We need a dedicated storage account to act as the data lake for your development environment.

  1. Log in to the Azure Portal.
  2. Search for Storage accounts and click + Create.
  3. Basics Tab:
    • Subscription: Select your subscription.
    • Resource Group: Select an existing RG or create a new one (e.g., rg-databricks-dev).
    • Storage account name: Give it a unique name (e.g., stdatalakedev01).
    • Region: Same region as your Databricks workspace.
    • Performance: Standard.
    • Redundancy: LRS (Locally-redundant storage) is usually sufficient for Dev.
  4. Advanced Tab:
    • Hierarchical namespace: Enable this (Critical for ADLS Gen2).
  5. Click Review + create -> Create.

2. Create an Access Connector for Databricks

This resource allows Databricks to access your storage account securely using a Managed Identity.

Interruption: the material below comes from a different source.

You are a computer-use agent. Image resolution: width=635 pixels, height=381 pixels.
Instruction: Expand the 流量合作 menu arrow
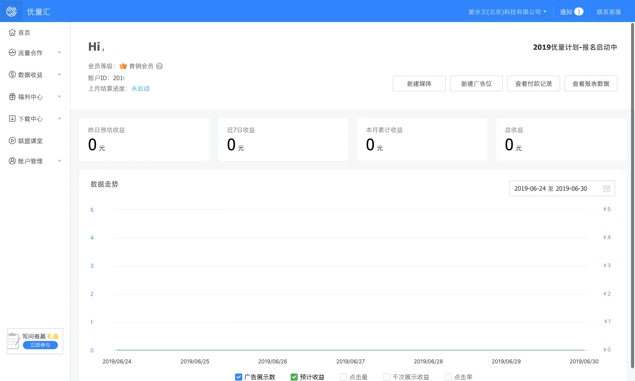(x=59, y=53)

  1. In Azure Portal, search for Access Connector for Azure Databricks.
  2. Click + Create.
  3. Basics:
    • Resource Group: Same as above.
    • Name: e.g., connector-databricks-dev.
    • Region: Same region.
  4. Click Review + create -> Create.
  5. Important: Once created, go to the resource, click Overview, and copy the Resource ID of the Managed Identity (it looks like /subscriptions/.../resourceGroups/.../providers/Microsoft.ManagedIdentity/...).

3. Grant IAM Roles (Storage Access)

Now, give the Access Connector permission to touch the data in the storage account.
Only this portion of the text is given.